The full text of the letter is below:
July 11, 2011
President Barack Obama
1600 Pennsylvania Ave. NW
Washington, DC 20500
Dear President Obama,
We urge you to oppose any Medicaid cuts that would jeopardize women’s health or restrict the ability of health care providers to treat women in the program. Medicaid provides services to more than 50 million people, and more than two-thirds of the program’s adult beneficiaries are women. As a result, proposals to cut Medicaid particularly burden women. The blended FMAP rate, for example, would lead to cost-shifting to the states, ultimately restricting health care access for women—grandmothers in nursing homes, friends or relatives with special needs, working moms with young kids. To protect women’s health, we must protect Medicaid.
Medicaid provides nursing home care, disability services, and basic health care to millions of women. Women comprise a majority of older Americans who rely on Medicaid. Twenty-five percent of total federal and state Medicaid dollars funded services for elderly individuals in 2007, and women made up 69 percent of these elderly individuals. Nationally, Medicaid paid nearly half of all nursing home expenditures, and fifty percent of those who benefitted from these expenditures were elderly women, compared to only seventeen percent of elderly men. Women also comprise a majority of individuals who rely on Medicaid because of their disability. Forty-two percent of total federal and state Medicaid dollars supported services for non-elderly individuals with disabilities in 2007, and women made up 53 percent of these individuals. And women comprise a majority of non-elderly adults who rely on Medicaid. While only 12 percent of total federal and state Medicaid dollars support services for other non-elderly adults, 77 percent of these adults were women—many of them mothers struggling to raise their children in difficult economic times.

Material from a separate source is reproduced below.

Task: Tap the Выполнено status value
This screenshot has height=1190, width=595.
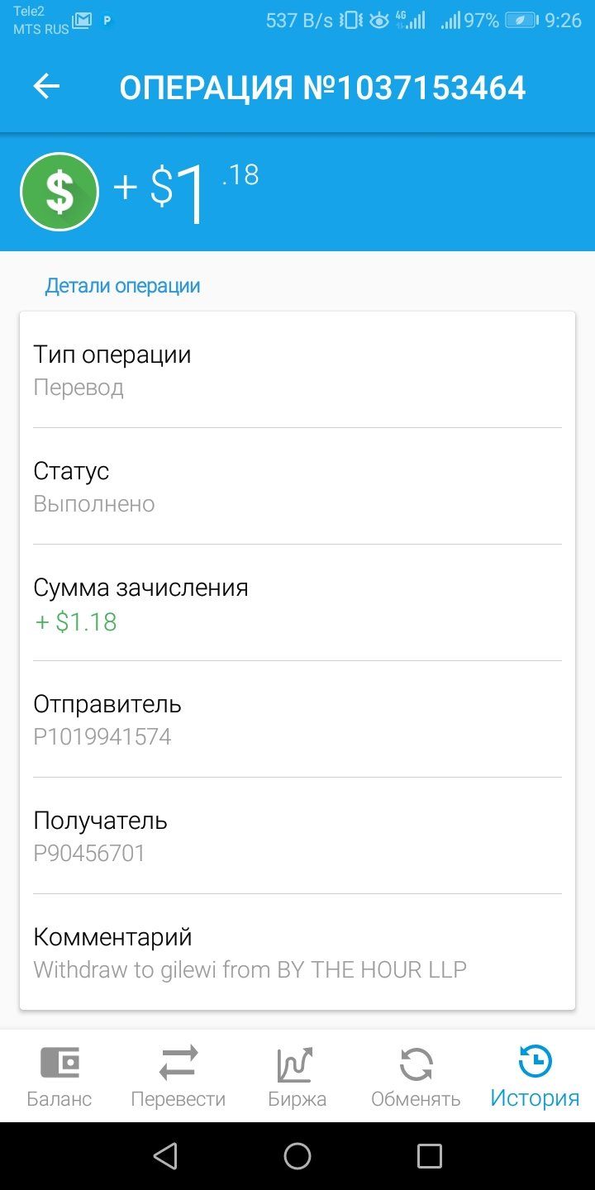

As a result, proposals to lower Medicaid eligibility levels, reimbursement rates, or otherwise cut funding from the program disproportionately burden women. Lower eligibility levels will result in fewer women with access to needed care, which will have a substantial affect on health outcomes. A recent report showed that 90 of adult Medicaid beneficiaries had a usual source of care as compared to 48 of uninsured adults. Moreover, such proposals will result in many older women—mothers and grandmothers—being forced out of nursing homes or be forced to bear the burden of crushing medical debt. Elderly women and women with disabilities will have fewer resources available to help them stay in their homes and communities, which could also increase the need for more expensive institutional care. Reduced access to care among Medicaid beneficiaries would also likely result in inadequate use of prenatal care, which is associated with increased risks of low birthweight, preterm birth, neonatal mortality, infant mortality and maternal mortality.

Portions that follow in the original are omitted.